=== Vorgegebener Text ===

Im third culture Kontext wird die Wahl der Grundschule ein nicht zu unterschätzendes Unterfangen. Die Deutsche Schule bildet das eine Extrem im weiten Spektrum an zur Verfügung stehenden Optionen, da sie aufgrund der gesetzlichen Vorschriften Chinas nicht als Begegnungsschule geführt werden darf, wie dies die deutschen Schulen in anderen Ländern so an sich haben. MaW ist ein Kind an der deutschen Schule in einer vom Gastland abgeschnittenen Subkultur untergebracht. Kinder mit chinesischen Reisepässen ist es nicht gestattet, den Unterricht an der deutschen Schule zur verfolgen. In einem derartigen Kontext wird schnell bewusst, dass Bildung in China einen Zweck verfolgt: das Volk völkisch zu konditionieren. Alle Untertanen haben sich der einheitlichen Indoktrination des Staates zu unterwerfen und zu allererst jeden Tag beim hissen der chinesischen Staatsflagge die Nationalhymne zu singen. Allein dieser Gedanke lässt die meisten ausländischen Eltern von einer lokalen Schule absehen. Allerdings würde ich, sollte es erlaubt sein, chinesischen Eltern ebenso wenig empfehlen, ihr Kind an die dt. Schule zu schicken. Es gibt bessere Alternativen. Für ein österreichisches Kind ist die deutsche Schule eine oberflächlich betrachtet naheliegende Wahl, allerdings vergisst man in dieser Oberflächlichkeit, dass der Österreicher nur in der Sprache dem Deutschen ähnelt, ihm jedoch kulturell wie der Tag zur Nacht ist. Geschichten, dass österreichische Kinder wegen ihres Akzentes von den in der Überzahl befindlichen deutschen Mitschülern gehänselt und gemobt werden tragen einer positiven Entscheidung ebenso wenig bei, wie der Umstand, dass die deutsche Schule in der Einhaltung der Unterrichtszeiten als lasch gilt. Es wird berichtet, dass sich Lehrer ohne driftigen Grund gerne Krankenstand nehmen und Ferienzeiten geradezu beliebig ausgedehnt werden.
Die teuersten Schulen der Welt
Dies führt mich zum Projekt eines Freundes, der gemeinsam mit einem Bildungsexperten eine rein englischsprachige website aufgesetzt hat, welche internationale Schulen in Shanghai für ein ausländisches Publikum erklärt. Mittlerweile Gewinn schreibend zahlen ihm die Schulen für ein umfangreiches Bewerben ihrer Bildungskompetenz. Wenn der Arbeitgeber sponsort, dann ist davon auszugehen, dass die Entscheidungskalküle nicht beim Preis zu suchen sind, sondern beim bequemen Wiedereinstieg in das heimatliche Schulsystem sowie der Internationalität. Wer jedoch genauer hinsieht, so wie wir, die wir die Schulkosten zumindest teilweise selbst tragen müssen, der beginnt wie im Supermarkt die Kilopreise der verschieden abgepackten Joghurt- oder Briesorten den Preis pro Schultag miteinander zu vergleichen. Generell gesprochen kosten internationale Schulen in der Primär- und Sekundarstufe zwischen CNY 120k und 220k. Im Detail ist jedoch immer die Anzahl der Ferienwochen in die Kalkulation miteinzubeziehen. Schulen, die im Grundpreis billiger sind aber im Gegenzug 4-5 Monate im Jahr geschlossen, kommen am Ende des Schuljahres teuer, insbesondere wenn eine Schulstufe bei Rückkehr in die Heimatgesellschaft wiederholt werden muss.

===

§ Aufgaben
1. Zwischen welchen Beträgen liegen laut dem Text zur Schulwahl in Shanghai die Kosten internationaler Schulen in der Primär- und Sekundarstufe?
2. Führe den Text zur Schulwahl in Shanghai im Anschluss an seinen letzten Satz fort.
Die Einträge stehen in keinem Zusammenhang mit dem Text zur Schulwahl in Shanghai.

=== Zu prüfende Daten ===

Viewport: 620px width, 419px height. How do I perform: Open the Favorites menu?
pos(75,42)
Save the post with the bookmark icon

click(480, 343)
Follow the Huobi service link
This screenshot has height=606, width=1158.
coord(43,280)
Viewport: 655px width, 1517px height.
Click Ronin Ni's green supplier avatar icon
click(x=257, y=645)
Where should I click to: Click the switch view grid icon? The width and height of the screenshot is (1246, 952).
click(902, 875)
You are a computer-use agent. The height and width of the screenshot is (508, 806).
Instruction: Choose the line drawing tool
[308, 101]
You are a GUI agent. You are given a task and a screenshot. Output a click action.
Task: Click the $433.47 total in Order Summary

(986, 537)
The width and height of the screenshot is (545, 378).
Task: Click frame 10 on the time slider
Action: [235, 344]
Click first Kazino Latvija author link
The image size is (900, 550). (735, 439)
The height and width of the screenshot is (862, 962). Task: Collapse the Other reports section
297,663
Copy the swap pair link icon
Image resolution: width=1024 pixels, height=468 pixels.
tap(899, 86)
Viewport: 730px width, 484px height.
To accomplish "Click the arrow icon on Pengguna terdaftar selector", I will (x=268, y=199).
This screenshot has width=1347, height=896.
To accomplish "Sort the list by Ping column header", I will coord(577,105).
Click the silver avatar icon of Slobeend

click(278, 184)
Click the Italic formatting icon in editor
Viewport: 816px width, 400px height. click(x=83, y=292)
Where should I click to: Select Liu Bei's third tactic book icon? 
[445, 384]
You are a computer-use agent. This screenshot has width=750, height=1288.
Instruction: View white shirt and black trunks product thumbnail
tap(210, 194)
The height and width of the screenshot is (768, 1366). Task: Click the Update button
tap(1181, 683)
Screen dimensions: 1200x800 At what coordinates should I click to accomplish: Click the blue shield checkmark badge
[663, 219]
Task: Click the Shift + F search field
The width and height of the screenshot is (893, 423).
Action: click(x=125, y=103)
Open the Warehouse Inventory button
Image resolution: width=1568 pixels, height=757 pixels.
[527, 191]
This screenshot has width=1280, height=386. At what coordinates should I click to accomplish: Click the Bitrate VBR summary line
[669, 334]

===

§ Lösungen
1. Sie liegen zwischen CNY 120k und 220k.

2.
Nicht nur wegen der Zusatzkosten für Schulbusse, Ausflüge, etc. gelten internationale Shanghaier Schulen mittlerweile als die teuersten der Welt. Obwohl das Angebot steigt, gehen die Preise nicht nach unten, sondern steigen weiter. Der Grund hierfür ist simpel: das steile Wirtschaftswachstum Chinas. Sowohl ein Großteil der Fortune 500 Unternehmen hält sich eine executive Belegschaft mit Familienanhang in der Yangtze Metropole wie auch eine steigende Zahl von reichen Chinesen lassen ihre Sprosse zukunftsträchtige Ausbildungsstätten besuchen. Der Bildungsmarkt boomt wie kein anderer, denn: es wird nicht mit Dingen, sondern mit Menschen gehandelt. Und da will man an nichts sparen. So passiert es auch, dass ein Turnplatz kurzerhand mit einer Anti-Smoghalle überdacht wird, wie jüngst in Beijing, um den zarten Nachwuchs vor den nachteiligen Umwelteinflüssen zu schützen.
Eine Goldene für die Schüler Shanghais in der PISA Studie
Die jüngste PISA Studie 2012 wurde erstmals in der lokalen Presse ausführlich dargestellt und ließ einen Bewohner Shanghais aufhorchen: Shanghais Schüler erreichten in der Studie wie schon 2010 die oberste Stufe des Stockerls, und zwar in allen drei geprüften Gegenständen: Wissenschaft, Lesen und Mathematik. Seriöse Kommentatoren meinen, dass dieses Ergebnis nicht für China repräsentativ ist, da in Shanghai sowohl die Elite der Bevölkerung wie auch die Elite des Schulsystems zu finden ist. Der Platz 1 ist Faktum, kann aber neben elitären auch direkt auf einen unglaublichen Verdrängungswettbewerb zurückgeführt werden. Welche andere Stadt hat eine 1.3 Milliarden Bevölkerung als Talentepool zur Verfügung?
Auf baidu.com wird das alle drei Jahre stattfindende Ranking wie folgt dargestellt. Interessanterweise schreibt die OECD auf ihrer website, dass China durch Shanghai, Hongkong und Macao vertreten war. Baidu zählt selbstverständlich auch Taiwan hinzu.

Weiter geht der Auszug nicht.